I was driving home from church deep in thought. All of a sudden I heard sirens so I immediately started looking around to make sure I didn't need to pull over. Coming toward me was a fire truck on the other side of the divider from me. As it passed me, I noticed that there were kids on top of the firetruck.
And then I remembered.
It was Open House Day at the local Fire Department featuring ambulance and fire engine tours, fire truck rides, shooting the hose, dog demonstrations, face painting and more. For some kids, that would be so awesome. For others, not so much. I can imagine our little girl on top of the fire truck having a great time until they turned the siren on. It would be all over at that very second. She would lunge toward me, clinging to my neck and shaking from head to toe. Yup, really awesome.
I allowed myself to feel sorry for me for a little while. I even went a little further- because sometimes one thing leads to another in my little mind. Like feeling that little pang when Lila was lying on the floor at ballet class last week instead of participating . So were some of the other kids, but it's not the same. Those kids were lying on the floor because that's what kids do sometimes. In other people's minds, Lila was lying on the floor because she has Down Syndrome.
I started thinking about the little girl that asked me why Lila talks so weird. An innocent question that made me want to cry. I held back the tears and responded, "She does talk differently, doesn't she? We are all different in one way or another." That answer seemed to satisfy her and she walked away, leaving me with my thoughts and tears.
I could sit and dwell on things like this all day long. I don't want to do that. Does it all bother me sometimes? Yes. I would be lying if I said no.

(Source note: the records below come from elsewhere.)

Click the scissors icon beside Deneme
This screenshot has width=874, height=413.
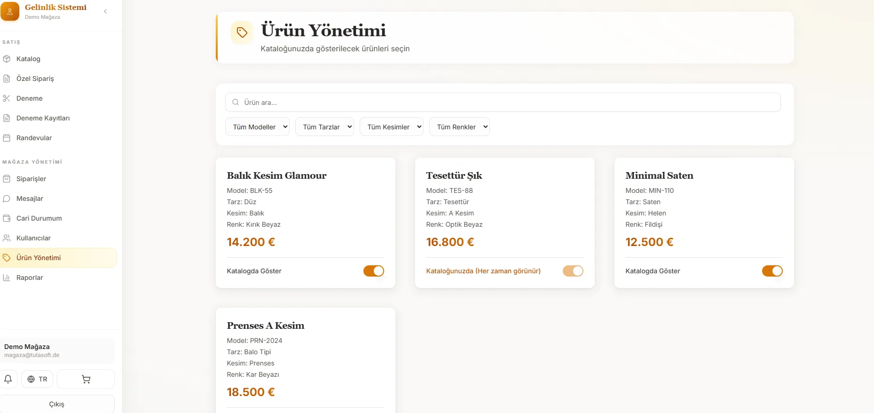pyautogui.click(x=7, y=98)
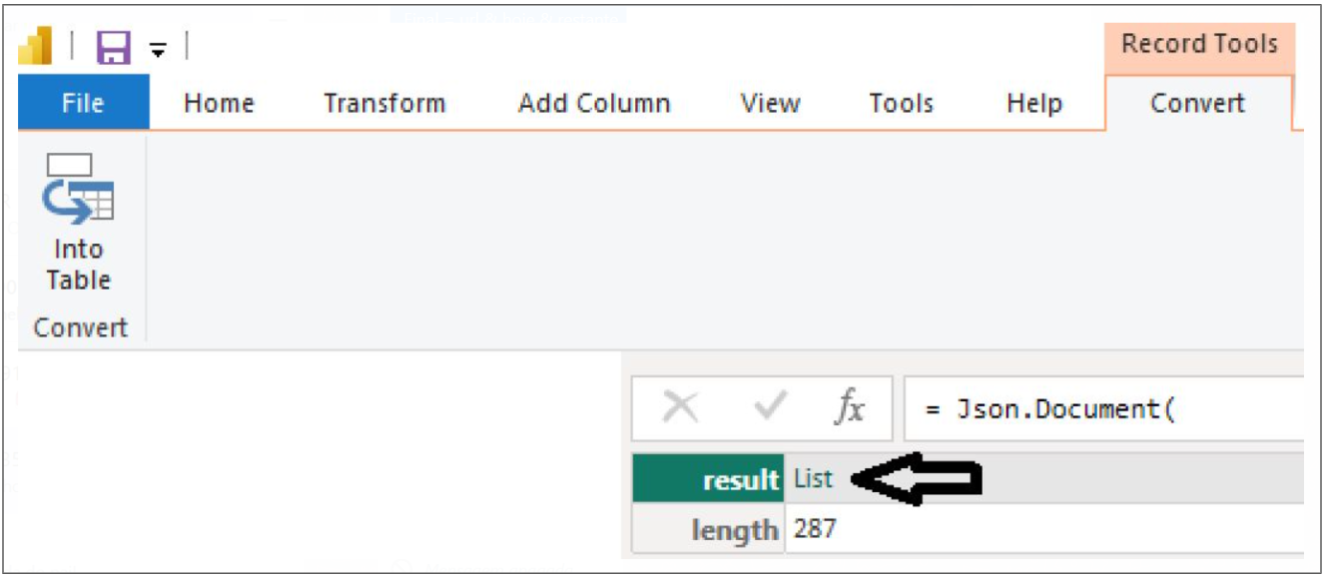Click the Power BI logo icon
Viewport: 1326px width, 578px height.
36,47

But then I think of our sweet and feisty little girl who works her butt off to do things that come naturally to other kids. She never gives up, she just keeps trying. I love that about her.
Does she have it harder than some kids? Yes. Does she have it a lot easier than some kids? Absolutely.

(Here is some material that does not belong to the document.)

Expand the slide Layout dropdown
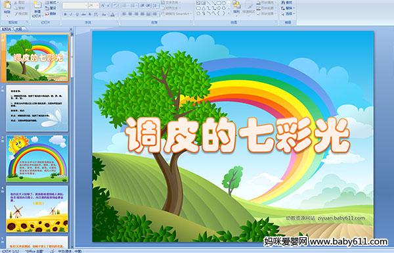 53,3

Lila will probably require IVIG treatments for the remainder of her life. We might be able to spread them out a bit more as time goes on but right now she goes monthly for a 3 hour treatment. After they place her IV she watches movies and has a variety of things to play with. Is it great? No. Is it horrible? Absolutely not. Especially when you look around and see little kids getting chemo. Mothers nursing babies who are getting chemo. Teenagers who would love to be at school but they have to be home-schooled because of their chemo schedule. A precious two year old girl getting chemo. And I couldn't help but overhear the conversation taking place between her parents and the oncologist. Which chemo will give her the best chance at survival? No matter what the side effects are, that is the one we want.

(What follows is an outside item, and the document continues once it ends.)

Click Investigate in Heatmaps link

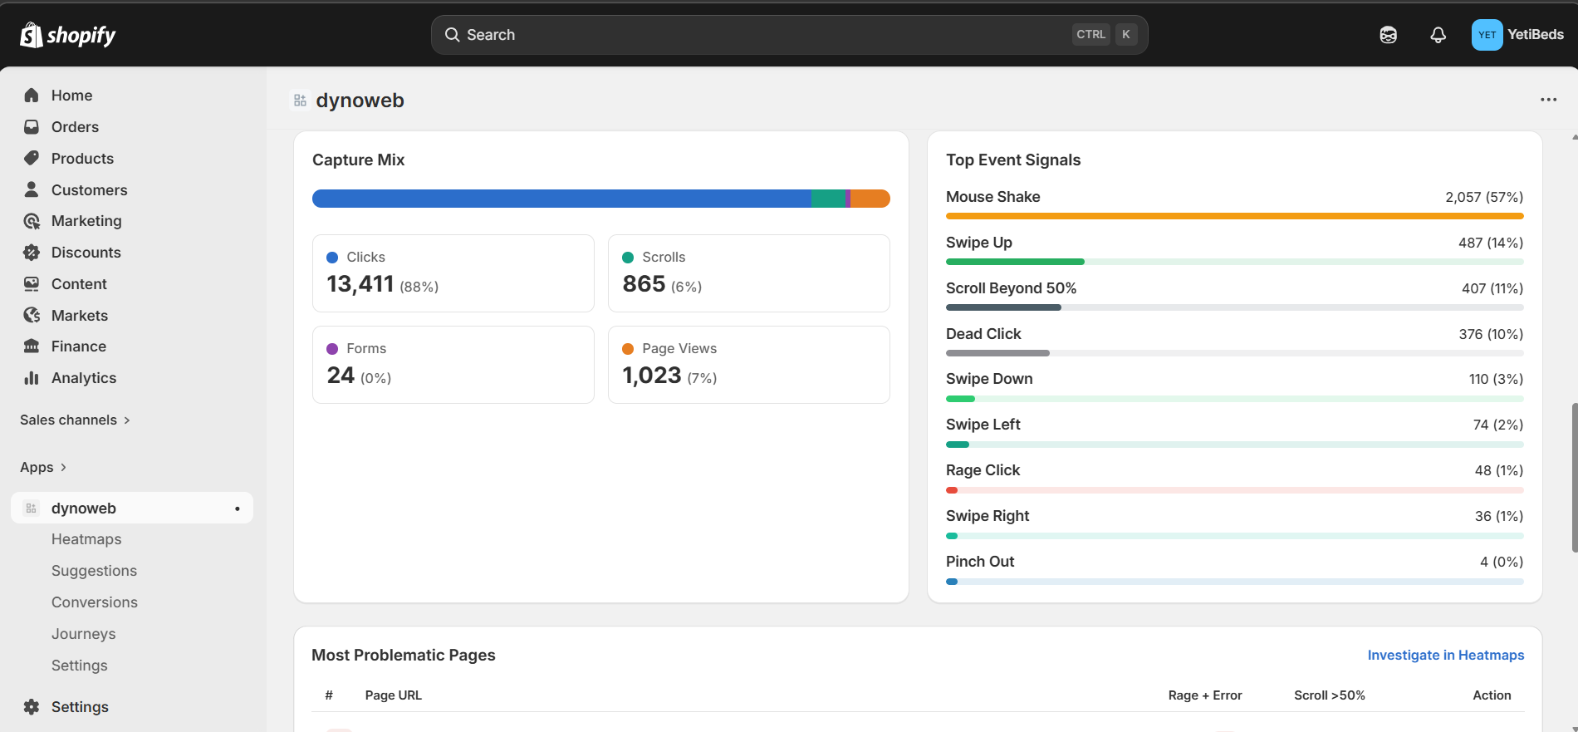[x=1445, y=656]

In my mind- that is horrible.
As we were leaving the oncology center last month there was a woman walking out with a baby on her hip and a little boy walking beside her. The little boy was bald, had a large scar on the side of his head and his skin had the gray tint that is often associated with chemotherapy. He was vision-impaired, but was doing an amazing job of navigating his way through the hallways with his walking stick. As we walked up behind them and he heard Lila talking, he asked his mom, "Who is that?". His mom answered that it was a beautiful little girl. He said, "What's her name?". His mom said, "I'm not sure". I told them her name was Lila. His mom said, "Oh, she's beautiful and she has a beautiful name. She has the prettiest little flower in her hair too. I wish you could see her." By this time we were outside and I put my sunglasses on to hide my tears.
Our little girl has Down Syndrome. Our little girl has a health issue which requires regular treatment. Some days are hard. But believe me, this ain't nothin'.